• TASKS AND EXERCISES
a) According to the JAX and PyTorch notes, what should be used to create modified copies of arrays, since all arrays are immutable?
b) Repeat, word for word, the part of the JAX and PyTorch notes that opens with the words containing "k1 , k2 = jr.split(key)" and closes with "in JAX (Flax)".

• DOCUMENT SEGMENT
Computing gradients with PyTorch

import torch
x = torch.randn(10, 5)
w = torch.randn(5, 3, requires_grad=True)

y = x @ w
loss = y.sum()
loss.backward()
print(w.grad)              # gradient lives on tensor state

Computing gradients with JAX

import jax, jax.numpy as jnp

def loss(w, x):
    return (x @ w).sum()

x = jnp.ones((10, 5))
w = jnp.ones((5, 3))
grad_w = jax.grad(loss)(w, x)
print(grad_w)              # returns new array; no hidden state

Implications of functional programming

No impure functions

import jax, jax.numpy as jnp
state = {"counter": 0}

@jax.jit
def bad(x):
    # ❌ side-effect breaks JIT/purity
    state["counter"] += 1
    return x + 1

@jax.jit
def good(x, state):
    # ✅ pure function
    state = {"counter": state["counter"] + 1}  
    return x + 1, state

Explicit PRNG keys

Numpy RNG

import numpy as np
np.random.seed(0)
x = np.random.normal(size=(100,))
y = np.random.uniform(size=(100,))

No inplace mutations

import jax.numpy as jnp
x = jnp.array([1, 2, 3])

@jax.jit
def bad(x):
    x[0] = 10               # ❌ JAX arrays are immutable
    return x

@jax.jit
def good(x):
    x = x.at[0].set(10)     # ✅ returns new array
    return x

JAX RNG

import jax.random as jr
key = jr.PRNGKey(0)
k1 , k2 = jr.split(key)
x = jr.normal(k1, shape=(100,))
y = jr.uniform(k2, shape=(100,))

In general

All modified variables must be passed explicitly as function arguments and return values.
All arrays are immutable; use .at[].set() or similar to create modified copies.

Neural nets in JAX (Flax)

Defining a CNN model in PyTorch

import torch.nn as nn
import torch.nn.functional as F

class CNN(nn.Module):
    def __init__(self):
        super().__init__()
        self.c1 = nn.Conv2d(3, 32, 3); self.c2 = nn.Conv2d(32, 64, 3)
        self.fc = nn.Linear(64*6*6, 10)
    def forward(self, x):
        x = F.relu(self.c1(x)); x = F.relu(self.c2(x))
        x = x.view(x.size(0), -1); return self.fc(x)

model = CNN()

• MATERIAL PROVIDED
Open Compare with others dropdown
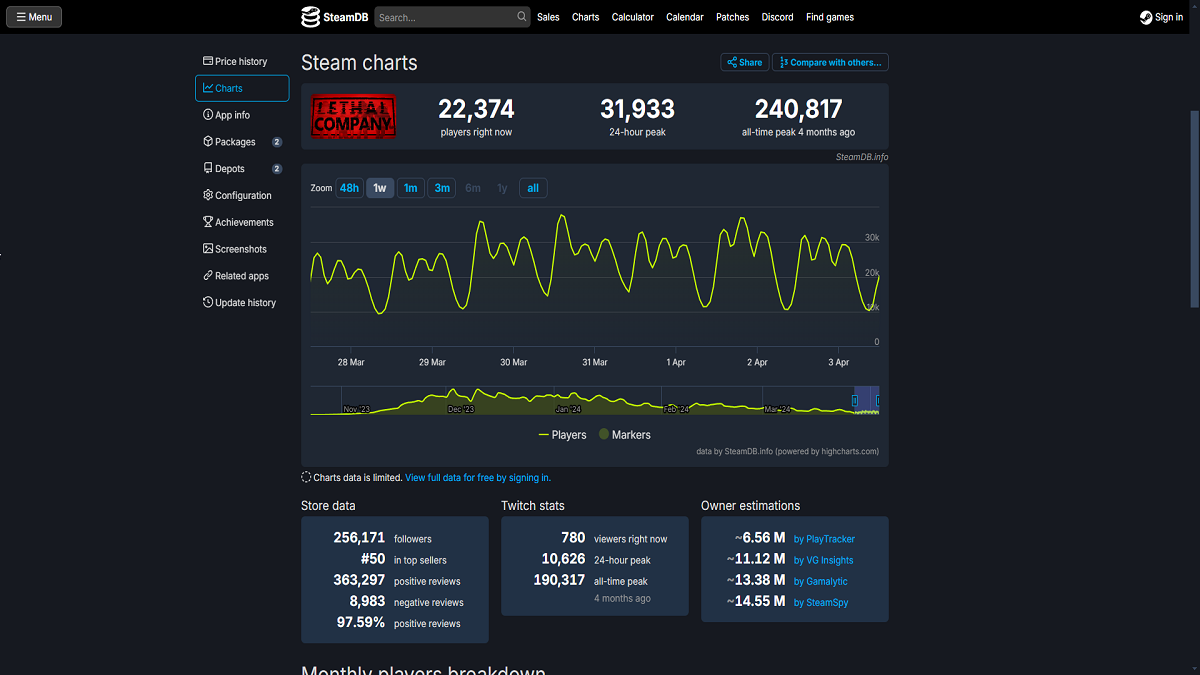The height and width of the screenshot is (675, 1200). (831, 62)
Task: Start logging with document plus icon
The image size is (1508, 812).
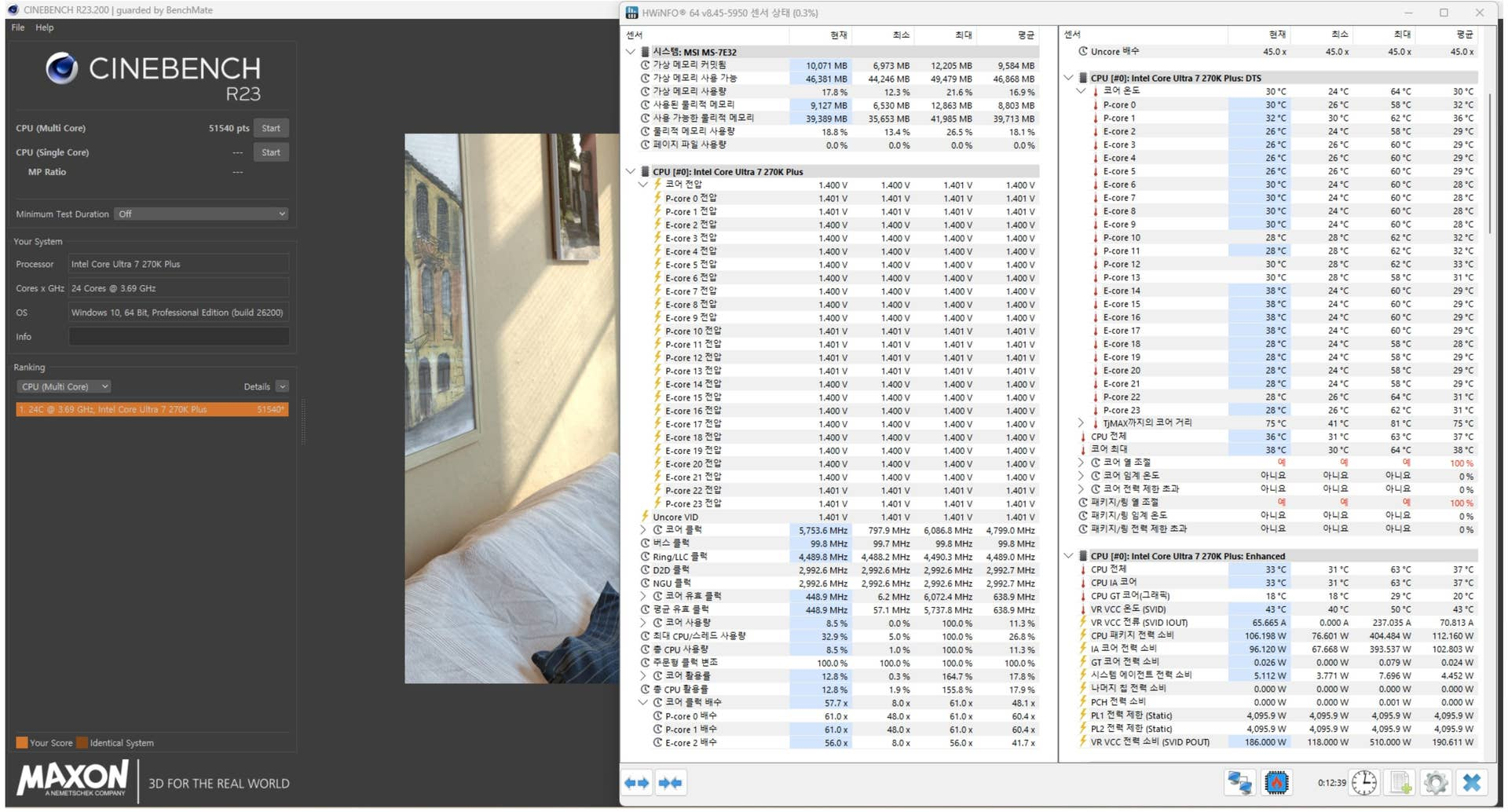Action: pos(1400,783)
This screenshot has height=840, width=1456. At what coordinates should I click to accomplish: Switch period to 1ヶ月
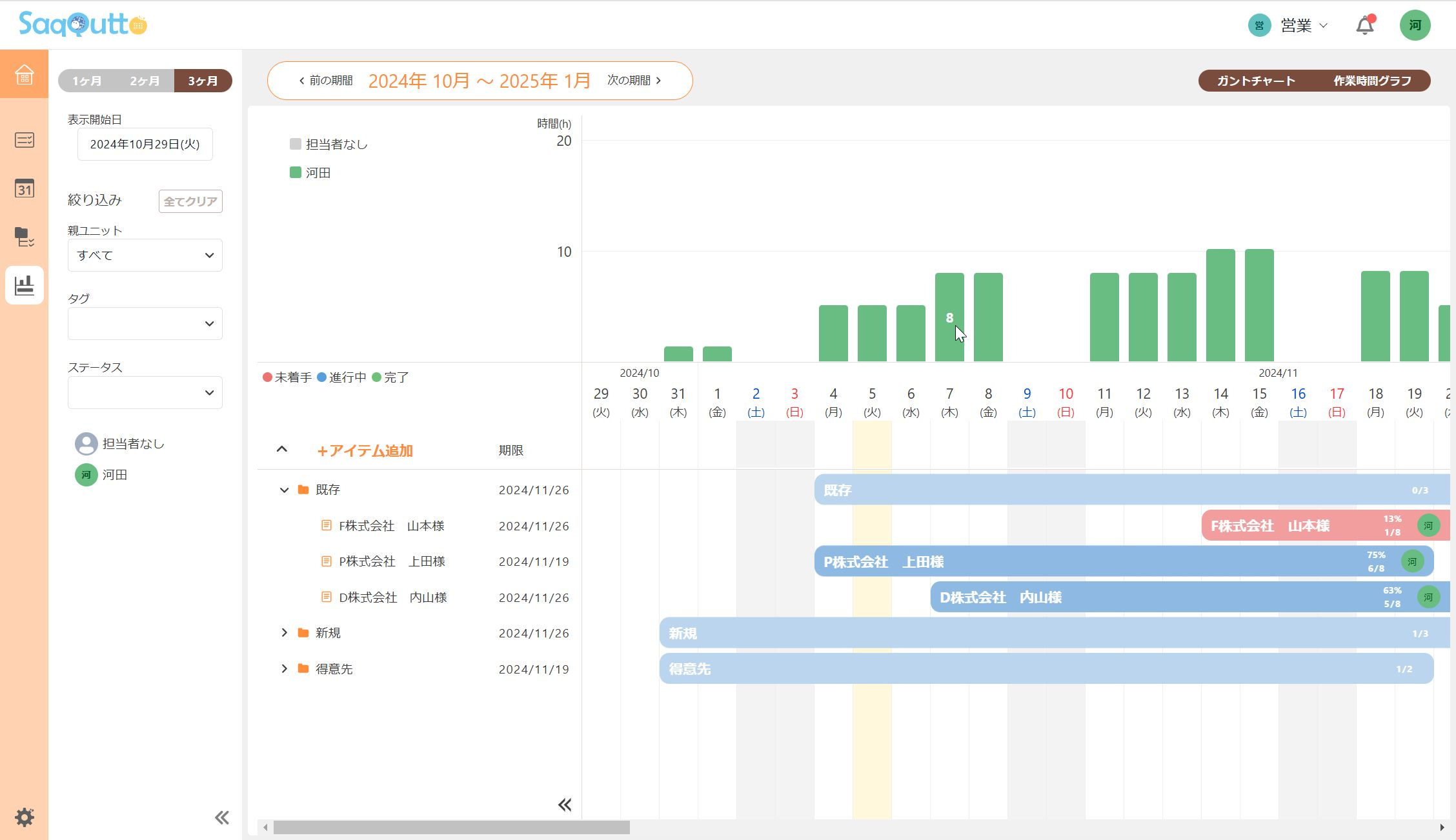[x=86, y=81]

• RESULTS OF THE TASKS
a) Use .at[].set() or something similar.

b)
k1 , k2 = jr.split(key)
x = jr.normal(k1, shape=(100,))
y = jr.uniform(k2, shape=(100,))

In general

All modified variables must be passed explicitly as function arguments and return values.
All arrays are immutable; use .at[].set() or similar to create modified copies.

Neural nets in JAX (Flax)